» **YOUR INSTRUCTIONS**
Check every line of the entries for the string "computer" and return the ones that contain it.

» **RECORDS TO PROCESS**
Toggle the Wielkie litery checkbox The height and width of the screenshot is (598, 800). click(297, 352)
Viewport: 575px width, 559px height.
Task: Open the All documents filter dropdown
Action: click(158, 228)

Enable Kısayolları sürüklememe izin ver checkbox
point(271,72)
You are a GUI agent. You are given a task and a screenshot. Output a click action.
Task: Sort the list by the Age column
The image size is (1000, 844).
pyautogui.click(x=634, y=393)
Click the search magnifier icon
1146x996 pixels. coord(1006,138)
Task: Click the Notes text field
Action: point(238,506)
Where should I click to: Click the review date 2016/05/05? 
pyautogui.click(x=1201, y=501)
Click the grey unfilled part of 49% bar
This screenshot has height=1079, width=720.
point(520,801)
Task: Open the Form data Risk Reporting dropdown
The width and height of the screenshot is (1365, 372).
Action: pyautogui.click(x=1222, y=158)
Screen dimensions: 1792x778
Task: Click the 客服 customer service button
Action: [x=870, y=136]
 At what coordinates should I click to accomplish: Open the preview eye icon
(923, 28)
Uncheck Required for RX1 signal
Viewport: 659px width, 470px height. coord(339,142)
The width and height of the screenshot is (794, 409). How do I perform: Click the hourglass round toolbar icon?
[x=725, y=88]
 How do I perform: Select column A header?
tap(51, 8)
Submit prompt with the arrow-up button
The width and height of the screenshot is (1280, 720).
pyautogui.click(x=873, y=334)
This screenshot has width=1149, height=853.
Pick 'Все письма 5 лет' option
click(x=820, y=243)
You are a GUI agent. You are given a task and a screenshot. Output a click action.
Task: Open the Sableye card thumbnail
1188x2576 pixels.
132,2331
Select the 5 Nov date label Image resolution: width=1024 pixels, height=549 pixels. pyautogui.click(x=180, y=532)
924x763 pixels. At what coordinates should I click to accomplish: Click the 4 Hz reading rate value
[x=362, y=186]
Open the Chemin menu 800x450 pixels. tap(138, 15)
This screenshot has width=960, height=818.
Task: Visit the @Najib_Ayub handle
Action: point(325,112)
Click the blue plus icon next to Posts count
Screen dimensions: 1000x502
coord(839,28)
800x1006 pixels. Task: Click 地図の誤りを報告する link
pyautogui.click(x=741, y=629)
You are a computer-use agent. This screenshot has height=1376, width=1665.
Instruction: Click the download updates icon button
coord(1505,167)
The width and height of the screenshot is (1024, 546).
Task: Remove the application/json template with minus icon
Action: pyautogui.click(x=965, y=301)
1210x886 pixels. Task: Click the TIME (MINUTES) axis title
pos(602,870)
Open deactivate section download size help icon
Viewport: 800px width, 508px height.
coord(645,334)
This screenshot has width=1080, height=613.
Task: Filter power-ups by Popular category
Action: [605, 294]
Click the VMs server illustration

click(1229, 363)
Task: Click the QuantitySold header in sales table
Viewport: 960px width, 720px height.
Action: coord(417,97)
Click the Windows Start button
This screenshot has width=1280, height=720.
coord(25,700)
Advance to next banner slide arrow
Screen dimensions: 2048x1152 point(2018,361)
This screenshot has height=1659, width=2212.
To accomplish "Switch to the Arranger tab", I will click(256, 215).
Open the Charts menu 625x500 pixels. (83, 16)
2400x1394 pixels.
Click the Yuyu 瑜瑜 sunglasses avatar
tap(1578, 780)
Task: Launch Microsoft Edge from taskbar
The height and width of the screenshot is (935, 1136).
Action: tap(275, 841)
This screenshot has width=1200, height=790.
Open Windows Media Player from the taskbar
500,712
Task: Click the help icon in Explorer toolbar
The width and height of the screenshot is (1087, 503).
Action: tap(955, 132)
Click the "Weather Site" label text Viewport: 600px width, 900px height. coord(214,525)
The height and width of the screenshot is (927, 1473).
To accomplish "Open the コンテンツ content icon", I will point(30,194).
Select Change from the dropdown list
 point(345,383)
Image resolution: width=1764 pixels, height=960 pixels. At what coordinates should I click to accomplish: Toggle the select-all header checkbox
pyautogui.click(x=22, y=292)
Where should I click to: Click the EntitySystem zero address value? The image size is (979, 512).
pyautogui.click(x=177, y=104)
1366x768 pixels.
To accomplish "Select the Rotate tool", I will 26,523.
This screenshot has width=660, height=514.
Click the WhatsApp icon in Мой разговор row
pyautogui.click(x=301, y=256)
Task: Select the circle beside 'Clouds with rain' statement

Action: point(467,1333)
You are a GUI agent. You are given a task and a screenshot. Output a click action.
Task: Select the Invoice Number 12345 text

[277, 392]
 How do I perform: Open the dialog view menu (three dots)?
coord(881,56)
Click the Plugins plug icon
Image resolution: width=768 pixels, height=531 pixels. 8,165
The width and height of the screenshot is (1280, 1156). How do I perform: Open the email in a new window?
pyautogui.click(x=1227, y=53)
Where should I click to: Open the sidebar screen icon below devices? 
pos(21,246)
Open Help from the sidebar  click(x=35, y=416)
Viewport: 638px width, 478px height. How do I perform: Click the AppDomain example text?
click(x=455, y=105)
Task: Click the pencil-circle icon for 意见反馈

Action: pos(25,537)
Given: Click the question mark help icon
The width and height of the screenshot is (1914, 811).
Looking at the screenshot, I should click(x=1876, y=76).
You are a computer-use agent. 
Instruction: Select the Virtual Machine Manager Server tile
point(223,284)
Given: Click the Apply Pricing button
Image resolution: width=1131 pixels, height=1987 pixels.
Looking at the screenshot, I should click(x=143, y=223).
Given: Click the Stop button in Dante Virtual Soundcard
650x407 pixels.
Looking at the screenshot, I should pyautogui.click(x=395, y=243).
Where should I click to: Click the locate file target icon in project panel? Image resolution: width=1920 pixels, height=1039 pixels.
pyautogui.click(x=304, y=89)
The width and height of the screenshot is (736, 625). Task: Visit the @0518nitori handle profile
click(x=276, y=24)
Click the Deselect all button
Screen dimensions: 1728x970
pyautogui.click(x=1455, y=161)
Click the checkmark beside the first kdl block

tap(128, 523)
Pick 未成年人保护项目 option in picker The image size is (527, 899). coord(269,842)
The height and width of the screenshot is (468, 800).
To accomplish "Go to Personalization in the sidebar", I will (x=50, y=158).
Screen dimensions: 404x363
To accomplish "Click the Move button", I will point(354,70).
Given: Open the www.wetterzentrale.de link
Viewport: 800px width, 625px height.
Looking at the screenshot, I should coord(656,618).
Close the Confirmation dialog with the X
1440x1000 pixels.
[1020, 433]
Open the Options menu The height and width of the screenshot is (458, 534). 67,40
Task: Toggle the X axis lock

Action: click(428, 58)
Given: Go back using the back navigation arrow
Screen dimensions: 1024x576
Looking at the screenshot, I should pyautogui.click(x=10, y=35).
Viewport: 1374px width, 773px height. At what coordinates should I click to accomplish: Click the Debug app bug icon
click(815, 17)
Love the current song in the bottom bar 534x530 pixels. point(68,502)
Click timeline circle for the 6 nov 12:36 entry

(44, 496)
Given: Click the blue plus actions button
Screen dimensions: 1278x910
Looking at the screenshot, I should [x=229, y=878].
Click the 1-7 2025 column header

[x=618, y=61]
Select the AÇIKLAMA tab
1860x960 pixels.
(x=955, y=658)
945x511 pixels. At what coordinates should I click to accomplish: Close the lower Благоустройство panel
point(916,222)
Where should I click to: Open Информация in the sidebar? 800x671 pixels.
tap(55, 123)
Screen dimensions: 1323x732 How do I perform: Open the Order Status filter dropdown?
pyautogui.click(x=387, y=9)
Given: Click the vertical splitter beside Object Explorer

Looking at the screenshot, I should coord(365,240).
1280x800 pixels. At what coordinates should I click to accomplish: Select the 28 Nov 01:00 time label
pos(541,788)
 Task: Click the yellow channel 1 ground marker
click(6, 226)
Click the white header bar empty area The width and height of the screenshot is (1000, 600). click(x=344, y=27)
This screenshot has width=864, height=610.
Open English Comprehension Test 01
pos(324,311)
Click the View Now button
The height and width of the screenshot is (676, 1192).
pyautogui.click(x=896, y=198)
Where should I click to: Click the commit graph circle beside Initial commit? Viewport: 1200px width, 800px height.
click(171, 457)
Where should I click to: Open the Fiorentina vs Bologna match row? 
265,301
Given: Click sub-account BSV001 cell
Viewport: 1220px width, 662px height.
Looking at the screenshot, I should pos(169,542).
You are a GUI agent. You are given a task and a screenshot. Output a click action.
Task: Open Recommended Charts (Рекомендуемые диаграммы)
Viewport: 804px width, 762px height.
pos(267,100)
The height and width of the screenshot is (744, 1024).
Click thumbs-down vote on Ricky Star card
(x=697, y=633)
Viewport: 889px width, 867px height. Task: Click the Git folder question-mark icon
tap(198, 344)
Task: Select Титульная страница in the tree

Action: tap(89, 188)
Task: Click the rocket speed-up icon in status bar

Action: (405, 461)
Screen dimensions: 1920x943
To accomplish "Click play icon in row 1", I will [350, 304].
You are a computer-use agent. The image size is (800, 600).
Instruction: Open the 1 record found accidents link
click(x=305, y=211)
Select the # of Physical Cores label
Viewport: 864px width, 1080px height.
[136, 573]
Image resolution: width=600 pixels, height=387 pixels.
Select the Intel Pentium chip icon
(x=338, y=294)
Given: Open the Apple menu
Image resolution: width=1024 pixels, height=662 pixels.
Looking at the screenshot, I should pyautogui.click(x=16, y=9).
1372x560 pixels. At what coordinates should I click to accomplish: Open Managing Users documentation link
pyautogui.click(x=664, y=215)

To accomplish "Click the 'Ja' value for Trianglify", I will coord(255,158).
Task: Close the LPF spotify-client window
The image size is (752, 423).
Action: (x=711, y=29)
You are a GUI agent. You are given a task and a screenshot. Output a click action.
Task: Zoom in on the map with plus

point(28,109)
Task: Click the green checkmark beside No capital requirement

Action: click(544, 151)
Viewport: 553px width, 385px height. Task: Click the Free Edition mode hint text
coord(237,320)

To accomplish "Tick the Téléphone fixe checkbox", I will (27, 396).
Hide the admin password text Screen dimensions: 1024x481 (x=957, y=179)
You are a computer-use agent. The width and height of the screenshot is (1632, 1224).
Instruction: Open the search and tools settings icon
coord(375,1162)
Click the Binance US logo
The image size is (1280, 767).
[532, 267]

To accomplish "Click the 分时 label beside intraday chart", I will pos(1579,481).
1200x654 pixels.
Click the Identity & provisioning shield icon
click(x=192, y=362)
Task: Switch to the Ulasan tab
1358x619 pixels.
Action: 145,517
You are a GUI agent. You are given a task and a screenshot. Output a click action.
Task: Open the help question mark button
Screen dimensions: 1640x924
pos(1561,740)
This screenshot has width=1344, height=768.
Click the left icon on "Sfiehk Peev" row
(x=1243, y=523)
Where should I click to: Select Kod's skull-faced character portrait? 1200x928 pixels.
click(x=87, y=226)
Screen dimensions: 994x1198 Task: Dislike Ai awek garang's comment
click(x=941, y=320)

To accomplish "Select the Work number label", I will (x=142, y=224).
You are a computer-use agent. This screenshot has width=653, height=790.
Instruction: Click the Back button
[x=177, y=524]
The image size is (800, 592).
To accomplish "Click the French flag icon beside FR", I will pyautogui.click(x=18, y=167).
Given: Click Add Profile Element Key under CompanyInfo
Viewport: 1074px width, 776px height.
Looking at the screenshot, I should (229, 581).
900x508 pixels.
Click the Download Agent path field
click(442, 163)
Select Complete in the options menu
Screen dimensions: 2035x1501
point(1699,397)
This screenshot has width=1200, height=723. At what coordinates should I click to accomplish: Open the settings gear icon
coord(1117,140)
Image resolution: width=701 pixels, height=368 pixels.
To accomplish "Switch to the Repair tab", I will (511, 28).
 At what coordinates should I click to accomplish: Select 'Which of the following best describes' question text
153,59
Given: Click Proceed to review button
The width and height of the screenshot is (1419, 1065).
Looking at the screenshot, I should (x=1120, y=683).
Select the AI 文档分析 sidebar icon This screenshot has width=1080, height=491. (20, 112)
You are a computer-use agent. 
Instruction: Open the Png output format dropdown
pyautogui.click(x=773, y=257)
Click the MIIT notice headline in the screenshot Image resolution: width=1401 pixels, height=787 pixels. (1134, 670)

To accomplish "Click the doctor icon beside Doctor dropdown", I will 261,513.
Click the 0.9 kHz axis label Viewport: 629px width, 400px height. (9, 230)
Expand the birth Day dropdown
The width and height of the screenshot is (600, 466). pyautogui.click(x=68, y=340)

» **EXPECTED ANSWER**
You are a computer-use agent. This screenshot has height=1376, width=1665.
You are a computer-use agent. 
You are a computer-use agent. The image size is (800, 600).
You are a computer-use agent. The width and height of the screenshot is (1632, 1224).
You are a computer-use agent. This screenshot has width=653, height=790.
You are a computer-use agent. 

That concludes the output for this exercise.